When I opened our webpage and saw the snowflakes on the screen I realized I had better post a report on my season with the bats. In November I had 6 Big Browns in my bat houses and the last 2 remained with me until a couple days before Thanksgiving. I kept checking my single chamber house mounted under our back deck where one spent the winter last year but I did not have a bat use it at late season. I'm very happy a Big Brown didn't decide to stay there like last year when I provided heat for it all winter.
My summer bat count was the same as last year with 26 Little Brown Bats as my maximum exit count. The few Big Browns that used the big houses were sporadic. A few in the spring, a couple throughout the summer then the 6 in November.
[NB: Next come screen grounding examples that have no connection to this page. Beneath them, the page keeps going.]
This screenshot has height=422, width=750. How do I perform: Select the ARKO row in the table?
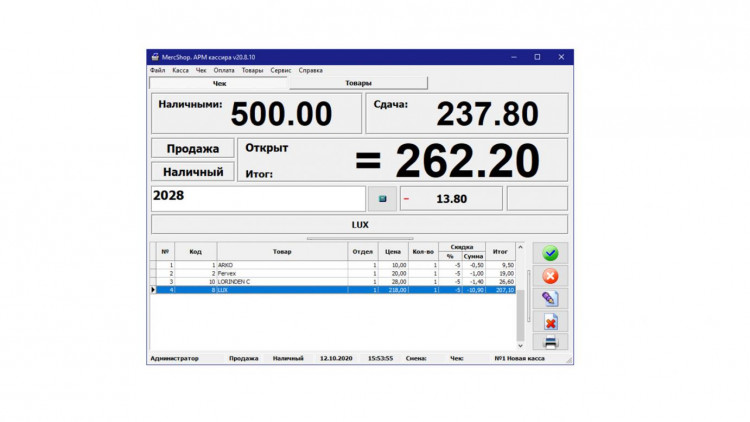tap(280, 265)
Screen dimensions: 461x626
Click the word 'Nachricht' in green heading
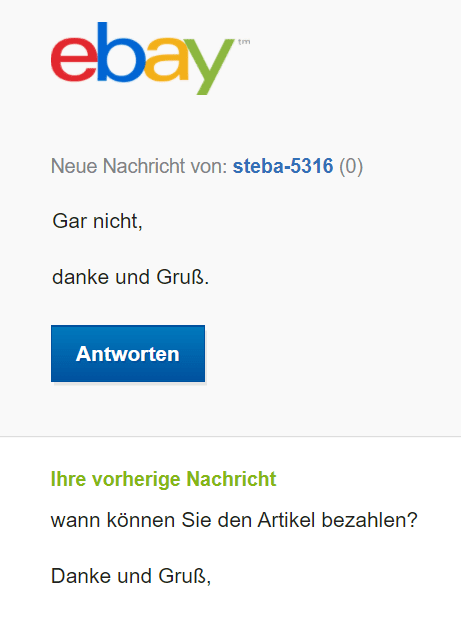231,479
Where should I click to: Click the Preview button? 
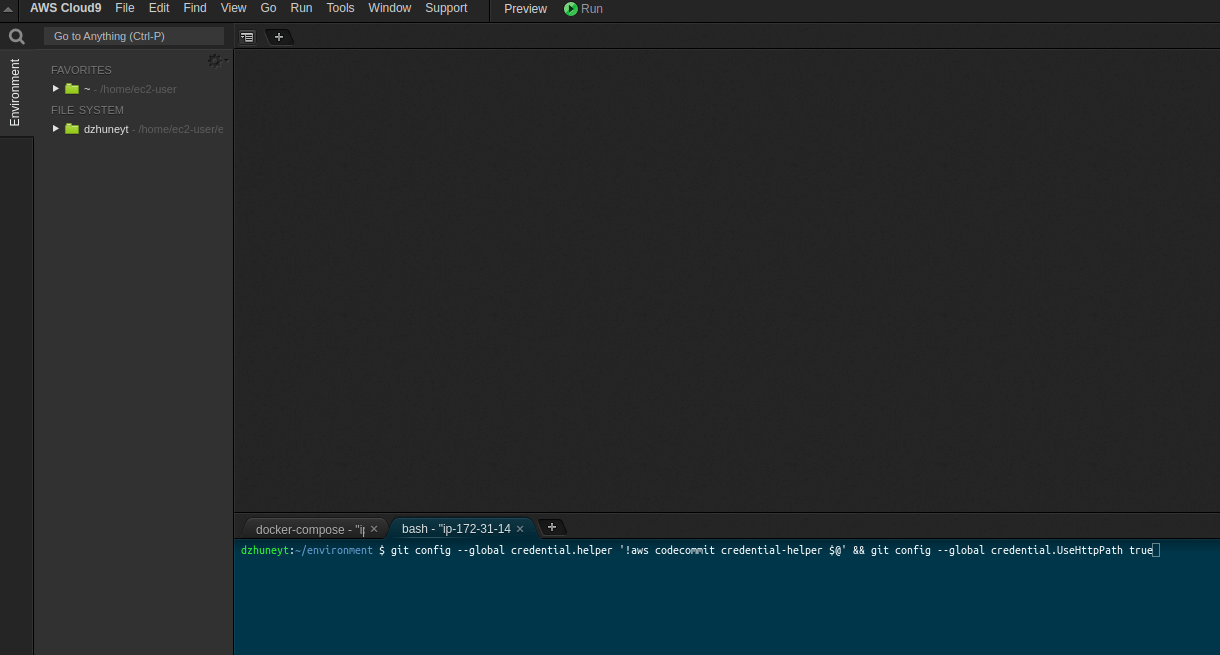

Early December my wife and I went to a meeting where Dr Joyce Hofman who recently retired from the Illinois Natural History Survey gave a fantastic presentation on the Bats of Illinois. She gave us a handout on 12 of the bats that frequent or migrate through or sometimes use Illinois. Red bat, Hoary bat (the largest species in the Midwest), Silver haired bat, Evening bat, Big Brown bat, Eastern Pipistrelle or Tri Colored bat (the smallest Illinois bat), Little Brown bat, Northern bat. Indiana bat, Gray bat, Southeastern bat (uses the Southern most of Illinois), and the Rafinesque's Big-Eared bat that also uses the Southern most of IL. She spoke on The Indiana bat and placing radio telemetry on them to monitor their travel and hibernation. Some migrated into Michigan and wintered in IL. The use of mist nets for research and the impact new roads or developments would have on the bat population, discussed WNS and wind farms impact of the bats. She had a display case of all these bats so we could actually see the true size and color of the bats. She had a skull and lower jaw of a Hoary bat, our largest IL. bat to show us the size and sharpness of their teeth. The close ended with a Q&A session that covered rabies, bat removal, wind farms and more. This is a webpage of Joyce http://www.inhs.uiuc.edu/staff/index.ph ... me=hofmann Type in Bats in the search box at the top of her page for some interesting reading. Everyone at her presentation were very pleased. As a special note, Joyce has been to our family Thanksgiving dinners for several years so it was a great pleasure to attend a very good friends seminar.
Cloudman75: After looking at the various bats in Joyces' display case I saw that the Eastern Pipistrelles is quite smaller and similar in looks to the Little Brown bat. could this be your mystery bat that visits you? I keep reading your posts to see if you have determined the species.